The Complexities Of Credit Cards Defined
Author: ChrisChanning Total views: 33 Word Count: 500
There are far too many confusing credit card terms for the average consumer to keep track of. But to stay on top of one's finances, it is completely necessary to familiarize one's self with the terms. Doing so will enable consumers to enjoy a long lasting and successful credit history.
A common term is the annual percentage rate, or commonly abbreviated as APR. This is simply the interest rate that is paid by consumers in addition to the cost of the items or services they purchased. The lowest percentage rate, or APR, is the best in this case, as consumers won't have to pay as much interest.
Associated with the APR is the finance charge. A finance charge is the total owed by the credit card owner, including the interest rate and the price of the purchases on the account. To get the finance charge, credit card companies apply the interest rate to the total amount owned and get the final result that must be paid by the card holder.
It's hard for those with poor credit to obtain a credit card. If they still truly have the need to buy on credit, there is the option of obtaining what is called a secured card.

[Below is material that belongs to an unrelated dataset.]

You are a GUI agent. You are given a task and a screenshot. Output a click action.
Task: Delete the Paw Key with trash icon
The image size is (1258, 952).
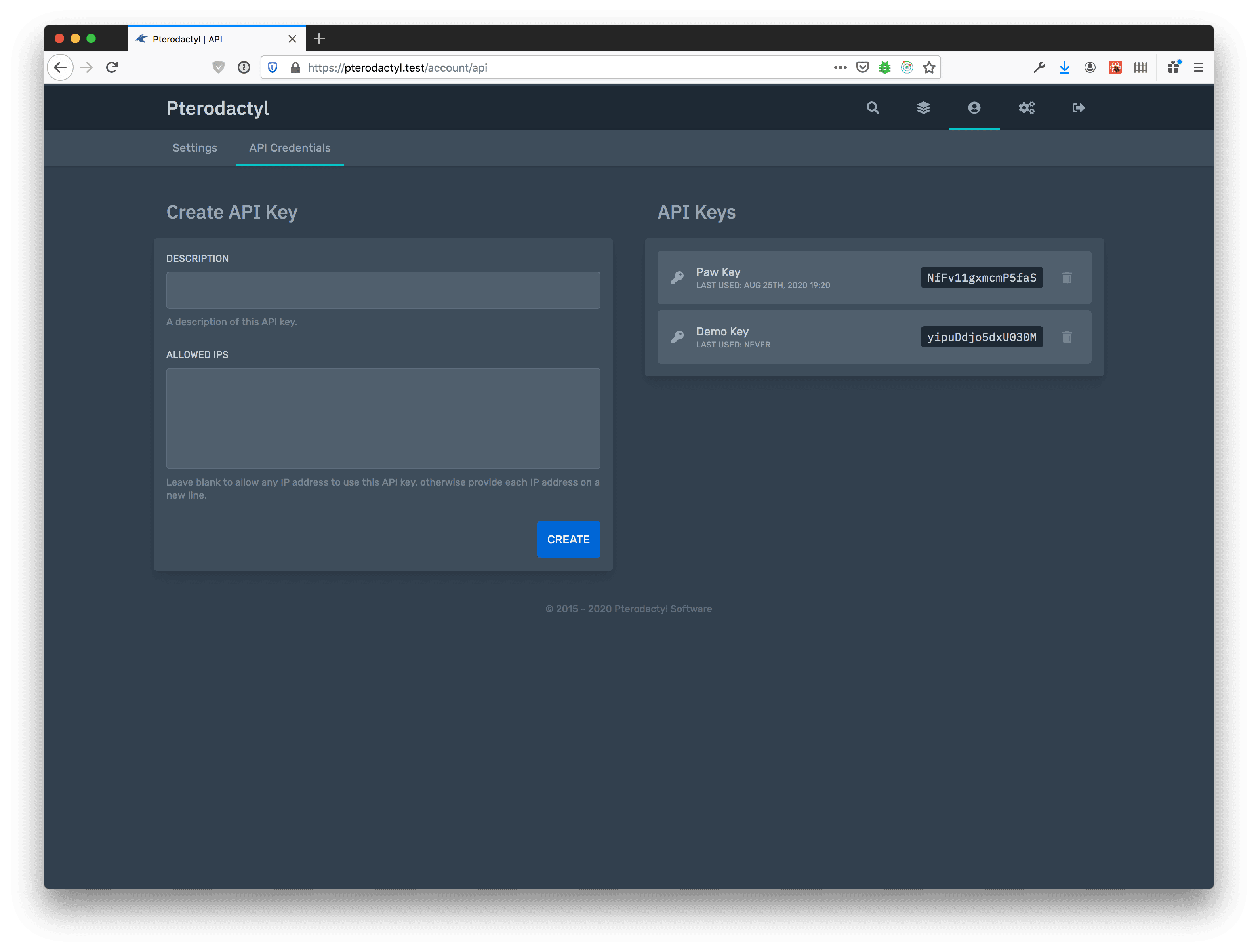1067,278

A secured card is linked to card owner's bank account, which will be used as a last resort of the credit card company to recover any debts that have no been paid.
If you've ever gotten a letter in the mail from a credit card company, you've probably seen the term pre-approval. Pre-approval is a term that would imply that the recipient is automatically qualified for a credit card. This can be misleading, however, because this is not the case. In fact, this only means that the recipient has a good chance of obtaining a credit card. This term is one of the most confused terms as a result.
A variable interest rate applies to credit cards, just like in other types of loan options. A variable interest rate is a rate that changes with the economy- meaning the interest rate can go higher or lower depending on market conditions. This is in opposition to the fixed rate, which doesn't change even when market conditions fluctuate over time.
The minimum payment is a term used to describe the absolute minimum that a card holder can pay in a month without getting into trouble. The minimum payment is determined by applying a certain percent of the total amount due. The resulting number is usually fairly low, depending on the credit card and terms of the contractual agreement.
It's generally accepted that the more one knows about credit, the more well off they are in terms of finances. This is a simple fact that can be demonstrated with generation gaps. It's common to see teens to amass debts early on in age, simply because they lack proper education. Judging from this example, it's important to continue one's education of credit terms and knowledge as best as possible.